Bruno Vitorino, presidente da distrital de Setúbal do PSD, não aceita os argumentos do presidente da Mesa do Conselho Nacional do PSD, Paulo Mota Pinto, que sugere aos deputados sociais-democratas que faltem ao trabalho na Assembleia da República, uma vez que a ausência pode ser justificada.

Em declarações à TSF, o líder da distrital de Setúbal afirma que é a imagem do PSD que está em causa. "Até podemos faltar todos e pôr lá uma placa a dizer «encerrado», mas que imagem do PSD é que damos ao país?", questionou.

"O objetivo é impedir que os deputados participem na discussão?
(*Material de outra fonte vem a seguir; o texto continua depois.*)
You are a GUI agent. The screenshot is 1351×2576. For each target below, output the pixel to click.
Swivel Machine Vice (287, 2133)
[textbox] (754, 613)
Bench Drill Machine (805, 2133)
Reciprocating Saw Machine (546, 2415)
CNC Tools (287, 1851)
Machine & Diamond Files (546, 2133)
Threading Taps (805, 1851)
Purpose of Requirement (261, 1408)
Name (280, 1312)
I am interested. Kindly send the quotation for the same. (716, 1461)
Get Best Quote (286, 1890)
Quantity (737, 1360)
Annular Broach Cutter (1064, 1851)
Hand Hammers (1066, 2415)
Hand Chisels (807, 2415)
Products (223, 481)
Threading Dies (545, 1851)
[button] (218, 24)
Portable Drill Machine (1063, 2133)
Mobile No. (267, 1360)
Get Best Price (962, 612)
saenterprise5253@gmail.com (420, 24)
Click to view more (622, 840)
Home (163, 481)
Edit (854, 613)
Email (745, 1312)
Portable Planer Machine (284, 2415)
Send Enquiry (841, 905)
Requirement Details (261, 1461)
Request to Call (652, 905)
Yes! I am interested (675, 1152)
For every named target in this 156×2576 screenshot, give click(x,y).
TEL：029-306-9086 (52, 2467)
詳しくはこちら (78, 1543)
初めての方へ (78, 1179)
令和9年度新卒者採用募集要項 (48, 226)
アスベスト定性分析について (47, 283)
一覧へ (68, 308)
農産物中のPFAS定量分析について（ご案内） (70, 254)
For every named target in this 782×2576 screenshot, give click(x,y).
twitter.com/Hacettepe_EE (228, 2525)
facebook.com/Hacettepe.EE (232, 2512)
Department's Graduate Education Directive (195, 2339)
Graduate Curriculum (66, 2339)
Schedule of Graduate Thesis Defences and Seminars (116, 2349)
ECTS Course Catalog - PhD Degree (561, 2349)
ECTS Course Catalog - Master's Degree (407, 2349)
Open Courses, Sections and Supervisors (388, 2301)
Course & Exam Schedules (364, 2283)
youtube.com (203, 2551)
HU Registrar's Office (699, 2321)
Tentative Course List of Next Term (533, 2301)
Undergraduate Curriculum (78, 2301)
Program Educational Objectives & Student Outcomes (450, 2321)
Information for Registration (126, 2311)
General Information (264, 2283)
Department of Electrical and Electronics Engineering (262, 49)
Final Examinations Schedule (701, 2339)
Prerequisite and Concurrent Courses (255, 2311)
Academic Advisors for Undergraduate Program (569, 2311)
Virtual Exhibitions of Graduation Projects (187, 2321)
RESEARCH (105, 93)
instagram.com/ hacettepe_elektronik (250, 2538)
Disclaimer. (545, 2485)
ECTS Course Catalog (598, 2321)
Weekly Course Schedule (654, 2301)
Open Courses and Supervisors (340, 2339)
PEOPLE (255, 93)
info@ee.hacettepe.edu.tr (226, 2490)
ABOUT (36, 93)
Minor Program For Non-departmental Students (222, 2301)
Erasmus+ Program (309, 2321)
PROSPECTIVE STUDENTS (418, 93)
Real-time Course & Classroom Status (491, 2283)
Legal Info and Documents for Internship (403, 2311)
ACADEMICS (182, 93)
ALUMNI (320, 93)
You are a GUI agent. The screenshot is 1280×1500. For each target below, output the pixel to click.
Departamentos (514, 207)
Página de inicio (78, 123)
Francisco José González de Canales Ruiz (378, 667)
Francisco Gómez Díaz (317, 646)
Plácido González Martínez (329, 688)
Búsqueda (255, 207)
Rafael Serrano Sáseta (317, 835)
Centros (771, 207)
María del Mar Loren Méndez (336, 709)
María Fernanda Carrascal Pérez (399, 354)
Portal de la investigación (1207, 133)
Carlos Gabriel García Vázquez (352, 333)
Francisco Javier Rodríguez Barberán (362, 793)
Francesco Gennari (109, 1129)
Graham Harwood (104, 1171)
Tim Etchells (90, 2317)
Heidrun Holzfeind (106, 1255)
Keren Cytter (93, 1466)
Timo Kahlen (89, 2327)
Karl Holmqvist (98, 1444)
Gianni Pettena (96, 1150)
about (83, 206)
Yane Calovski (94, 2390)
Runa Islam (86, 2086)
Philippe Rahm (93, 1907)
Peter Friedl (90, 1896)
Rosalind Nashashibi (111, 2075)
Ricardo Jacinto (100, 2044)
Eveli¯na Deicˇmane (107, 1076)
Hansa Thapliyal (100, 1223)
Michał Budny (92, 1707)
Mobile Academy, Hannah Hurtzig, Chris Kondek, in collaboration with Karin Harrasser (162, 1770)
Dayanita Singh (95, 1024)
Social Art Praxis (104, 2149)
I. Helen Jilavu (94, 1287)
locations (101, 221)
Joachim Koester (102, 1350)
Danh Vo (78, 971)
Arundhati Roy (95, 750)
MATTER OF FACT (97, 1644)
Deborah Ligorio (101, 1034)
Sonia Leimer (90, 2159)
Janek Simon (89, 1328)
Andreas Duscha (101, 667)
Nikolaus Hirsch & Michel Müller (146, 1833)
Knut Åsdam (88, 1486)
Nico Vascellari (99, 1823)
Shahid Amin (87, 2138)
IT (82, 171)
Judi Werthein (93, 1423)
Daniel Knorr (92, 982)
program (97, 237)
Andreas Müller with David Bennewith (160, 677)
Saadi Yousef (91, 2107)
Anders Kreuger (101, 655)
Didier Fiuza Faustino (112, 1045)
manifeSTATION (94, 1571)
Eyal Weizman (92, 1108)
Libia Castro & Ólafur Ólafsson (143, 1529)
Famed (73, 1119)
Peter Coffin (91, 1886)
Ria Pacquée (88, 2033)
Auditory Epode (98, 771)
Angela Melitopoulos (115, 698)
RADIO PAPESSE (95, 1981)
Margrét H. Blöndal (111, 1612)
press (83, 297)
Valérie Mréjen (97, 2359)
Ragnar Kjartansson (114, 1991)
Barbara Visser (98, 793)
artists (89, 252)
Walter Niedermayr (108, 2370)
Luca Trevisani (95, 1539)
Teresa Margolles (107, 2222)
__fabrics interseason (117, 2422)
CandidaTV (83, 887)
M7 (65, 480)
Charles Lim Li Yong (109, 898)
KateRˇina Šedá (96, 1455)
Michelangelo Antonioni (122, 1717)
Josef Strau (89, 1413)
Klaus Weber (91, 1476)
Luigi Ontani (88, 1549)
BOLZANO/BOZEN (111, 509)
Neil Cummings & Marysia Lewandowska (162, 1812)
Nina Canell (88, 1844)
Eu não quero acreditar que seja isso!", exclamou Bruno Vitorino.

O líder da distrital de Setúbal defende que o "bom senso" tem de imperar. "Paulo Mota Pinto e a direção política do partido vão refletir e vão perceber que o que estão a fazer é um mau serviço ao PSD e a eles próprios", afirmou.

O social-democrata defende que o sentimento de uma necessidade de mudança é generalizado no interior do PSD. "Como estávamos não íamos lá. Tínhamos de fazer alguma coisa", admite.

No entanto, Bruno Vitorino recusa assumir-se como apoiante de Luís Montenegro: "Eu não sou apoiante de ninguém. Neste momento, não há eleições marcadas. Se vier a haver, decidirei na altura própria."

Ainda não está esclarecido se a votação da moção de confiança a Rui Rio vai ser secreta, mas o líder da distrital do PSD de Setúbal nem quer acreditar que outra hipótese seja equacionada. "Não me passa sequer pela cabeça que não seja a própria Mesa [do Conselho Nacional] ou a direção política do PSD a propor que seja realizada por voto secreto", disse.

"[A votação] por braço no ar é típica de partidos de extrema-esquerda, totalitários. Não é uma coisa que caracterize o PSD", atirou.